When the trencher engages lightly packed soil, the reduced loading on chain 16 allows the engine speed to increase until it exceeds the reference 38 at which time electronic control 40 signals stroker 22 to increase the flow to motor 20 and in turn the vehicle speed. This electrically-sensed adjustment to the hydraulic system takes place very quickly, in a fraction of a second, on the order of 1/800th of a second, which is much faster than any human adjustment could be made. With a set throttle speed on motor 12, and a pre-selected standard 38, the operator can set the trencher control system 10 to a constant horsepower output regardless of the terrain conditions encountered. Operating a trencher at its maximum horsepower output with a system of this nature can increase the output of the trencher thirty percent over that of any manually controlled trencher with a skilled operator. The speed of sensing and adjusting stroker 22 is so quick that the actual engine RPM will appear to the human ear to remain constant even though a wide range of digging conditions are being encountered. By adjusting the system every 1/1000th of a second, systems which are operating at peak horsepower are allowed to maintain their peak power point (on a horsepower curve) under changing conditions.

Claims (2)

• Problems and tasks
1. In the trencher control passage, how much more output can a trencher running at maximum horsepower with this system achieve compared with a manually controlled trencher?
2. Extend the trencher control passage, picking up right after its final line.

Interface element records:
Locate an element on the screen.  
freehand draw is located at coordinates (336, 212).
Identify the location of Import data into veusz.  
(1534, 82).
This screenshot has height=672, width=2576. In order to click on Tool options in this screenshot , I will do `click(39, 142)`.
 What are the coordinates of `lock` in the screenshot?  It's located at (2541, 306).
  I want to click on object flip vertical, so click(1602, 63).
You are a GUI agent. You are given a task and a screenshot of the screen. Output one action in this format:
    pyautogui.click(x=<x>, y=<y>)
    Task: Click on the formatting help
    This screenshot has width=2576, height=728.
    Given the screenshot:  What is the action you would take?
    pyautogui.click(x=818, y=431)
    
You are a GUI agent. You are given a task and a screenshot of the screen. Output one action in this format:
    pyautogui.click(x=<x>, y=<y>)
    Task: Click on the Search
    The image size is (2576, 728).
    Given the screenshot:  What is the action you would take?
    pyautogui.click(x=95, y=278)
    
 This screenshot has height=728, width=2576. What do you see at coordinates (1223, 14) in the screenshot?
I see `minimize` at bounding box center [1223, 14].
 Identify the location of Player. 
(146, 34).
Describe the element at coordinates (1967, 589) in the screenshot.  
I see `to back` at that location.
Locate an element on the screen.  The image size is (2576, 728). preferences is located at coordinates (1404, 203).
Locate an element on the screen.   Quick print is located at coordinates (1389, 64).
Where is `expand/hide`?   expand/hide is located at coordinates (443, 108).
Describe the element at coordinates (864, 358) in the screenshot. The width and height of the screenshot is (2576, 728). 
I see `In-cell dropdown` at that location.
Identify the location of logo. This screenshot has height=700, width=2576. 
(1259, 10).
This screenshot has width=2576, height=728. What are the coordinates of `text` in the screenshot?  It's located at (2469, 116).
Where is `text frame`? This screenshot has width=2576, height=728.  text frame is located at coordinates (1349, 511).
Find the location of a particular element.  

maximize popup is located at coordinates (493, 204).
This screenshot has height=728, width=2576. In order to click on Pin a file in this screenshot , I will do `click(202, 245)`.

• Responses to the tasks
1. Thirty percent more than any manually controlled trencher with a skilled operator.

2.
Having described the invention with sufficient clarity to enable those familiar with the art to construct and use it, I claim:
1. A trencher control system which varies the vehicle drive speed so as to maintain a preset torque on the digging chain as the digging conditions vary, comprising:
a prime mover;
a drive means connecting the prime mover to the digging chain;
a variable displacement pump means driven by the prime mover;
a stroker control means attached to the pump means to control the pump displacement level, including a stroker control cylinder having at least one working chamber defined by a piston in said cylinder which is spring-biased toward a neutral zero flow position; a charge pump connected to said chambers of the cylinder, a fixed orifice positioned between the charge pump and each chamber; a drain line connecting each chamber to drain, a solenoid controlled valve means positioned in each of said drain lines which varies the pressure level in said chambers;
a vehicle drive motor connected to the drive wheels of the trencher, said motor being driven by said pump means;
RPM sensing means on the prime mover;
an electronic control means which controls the solenoid of the valve means, the control means receives a signal from the prime mover RPM sensing means and compares the signal with an adjustable reference, if the signal received is less than the reference, the control means signals the solenoid to decrease the pressure level in the working chamber and decrease the pump displacement; if the signal is greater than the reference, the control means signals the solenoid to increase the pressure level in the working chamber and increase the pump displacement and further load the prime mover, whereby the control means maintains the prime mover at its peak torque output regardless of changes in the digging conditions.
2. A trencher control system as set forth in claim 1, wherein the electronic control means sends signals to the stroker control means at a time interval between 1/100 and 1/1000 of a second.
US06/395,576 1980-04-14 1982-07-06 Trencher power control system Expired - Lifetime US4455770A (en)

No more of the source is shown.